Seoul-Incheon International Airport (ICN) is South Korea’s largest airport and has become the benchmark for global terminal experiences. Known for its easy-to-navigate terminal and extensive line-up of shops and restaurants, you could easily mistaken Incheon airport to be a mall, which is a testament to the architecture design and customer flow. What I appreciate most are the spacious high-ceilings and interwoven holding areas amongst the retail stores, breaking up the space into a cohesive fashion.
My connecting flight from Tokyo (NRT) arrived at Terminal 1 at 12:15 PM, almost 25 minutes after our scheduled arrival time of 11:50 AM. I was first to deplane, cleared customs within a few minutes, and in the lounge by 12:35 PM. Unfortunately, Korean Air does not offer additional ground services for its premium passengers, which is a big missed opportunity for the airline, particularly at its hub.
What a disappointing experience. From Los Angeles to Seoul, there is not a single Korean Air lounge that is acceptable or should even be considered a proper First Class lounge. It really is just a roped off holding area with slightly nicer seats. But to call it a world-class lounge is a stretch.
The Korean Air First Class lounge is located on the second floor of the main terminal. Once after security, take the escalator up and walk across a gangway to enter the lounge. You can’t miss the elaborate Korean Air branding emblazoned on the lounge’s exterior walls.
I entered and approached the only agent greeting passengers. Her back was turned and looked like she was filing papers. She did not greet or acknowledge me until I said hello. Did I enter the wrong lounge? I literally asked myself this question about a dozen times throughout my time there, but sadly no. She checked my boarding pass, passport, and on I went.
The space itself is massive with seating for over 250 passengers. You’ll first enter a hallway of conference rooms located on both sides and open up into the main room. Check out the bizarre set-up of the main conference room. There are 4 sporadically placed tables for a room designed for 20 tables. Just odd.
The design for the rest of the lounge was normal with a buffet area located in the center and sectioned off seating areas surrounding it. The highlight of the lounge was the panoramic views of the tarmac, which I couldn’t get enough of.
The food offering was atrocious. I likened it to a “poor man’s ” PF Chang’s, with 3 hot dishes including fried rice, and some orange chicken-esque dish. Also offered were small finger foods, vegetable crudité, and pastries. The drink, wine, and spirit selection were decent but not acceptable for a First Class lounge.
I left after 30 minutes and decided to spend the rest of my time shopping.
After exploring the airport’s extensive shops and restaurants, I decided to head to the gate. The flight began boarding late at 3:35 PM, 5 minutes after the scheduled boarding time. First Class was invited to board first and I made my way down.

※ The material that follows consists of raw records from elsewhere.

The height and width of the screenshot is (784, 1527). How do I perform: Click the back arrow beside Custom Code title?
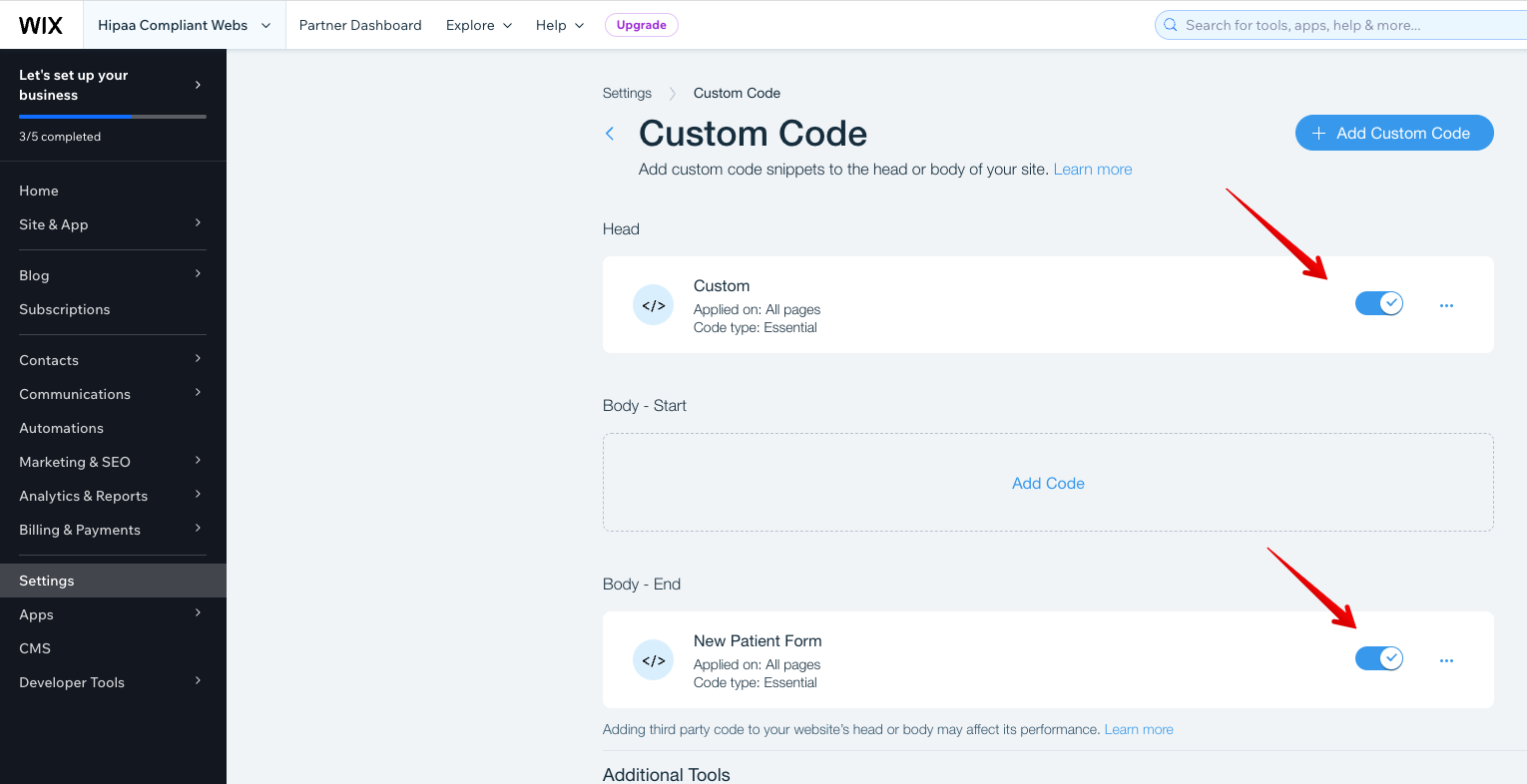coord(610,134)
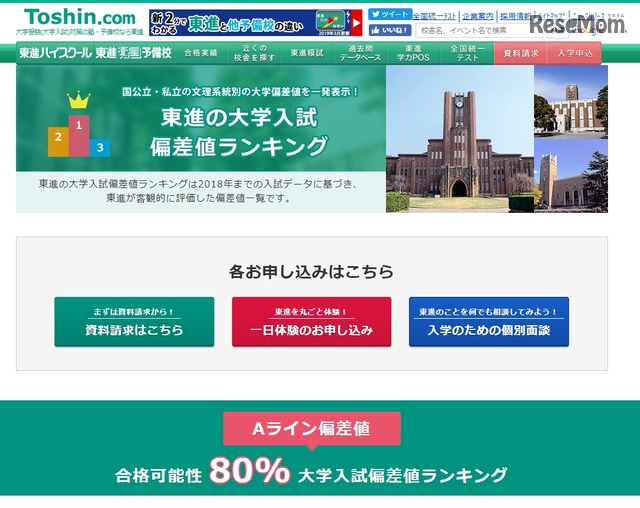This screenshot has width=640, height=508.
Task: Click green 資料請求はこちら button
Action: tap(134, 322)
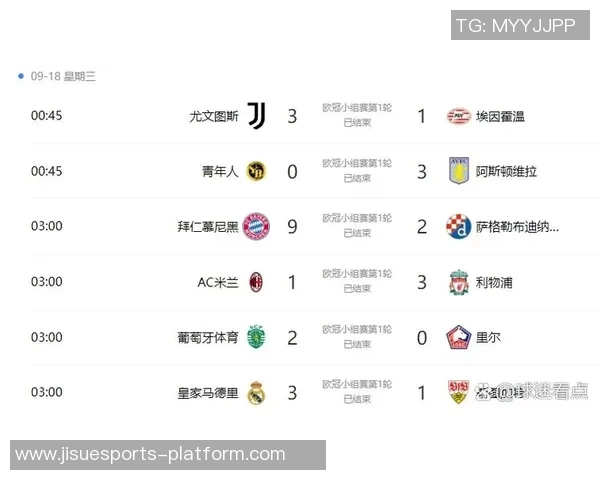Click the Juventus club crest
The width and height of the screenshot is (600, 480).
[x=257, y=116]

I initially booked this flight specifically to fly onboard their new Boeing 747-8i, which offers the best First Class product. However, a few months later, Korean Air increased their San Francisco frequency to 2X daily and decided to deploy two Boeing 777-300ER’s instead of one 747, which makes economic sense.

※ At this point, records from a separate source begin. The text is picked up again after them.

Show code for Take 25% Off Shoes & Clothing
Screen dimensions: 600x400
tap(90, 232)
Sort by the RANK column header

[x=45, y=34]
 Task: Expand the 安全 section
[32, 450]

Of course, there’s nothing wrong with the Boeing 777-300ER but I had my hopes on the 747. For non-aviation fans, the 777 has become the industry’s star player with nearly every airline operating this aircraft. The plane’s most notable features are the two mega-engines and ability to fly almost 17 hours nonstop, which is an engineering marvel.
Upon boarding through door 1L, I was greeted by one of four flight attendants working First Class and the main flight attendant serving my aisle. Despite being first to board, I was surprised to see another First Class passenger already boarded and seated, which made taking pictures of the empty cabin difficult.
Weeks before departure, I grew deathly afraid I would be flying on an older generation and outdated First Class product given the aircraft swap. I was very relieved when I stepped onboard to find the latest product, similar to its 747-8i seats. Korean Air has been speeding-up their onboard product fresh with its latest First Class product, otherwise known as the Kosmo Suite 2.0, a fully-enclosed suite.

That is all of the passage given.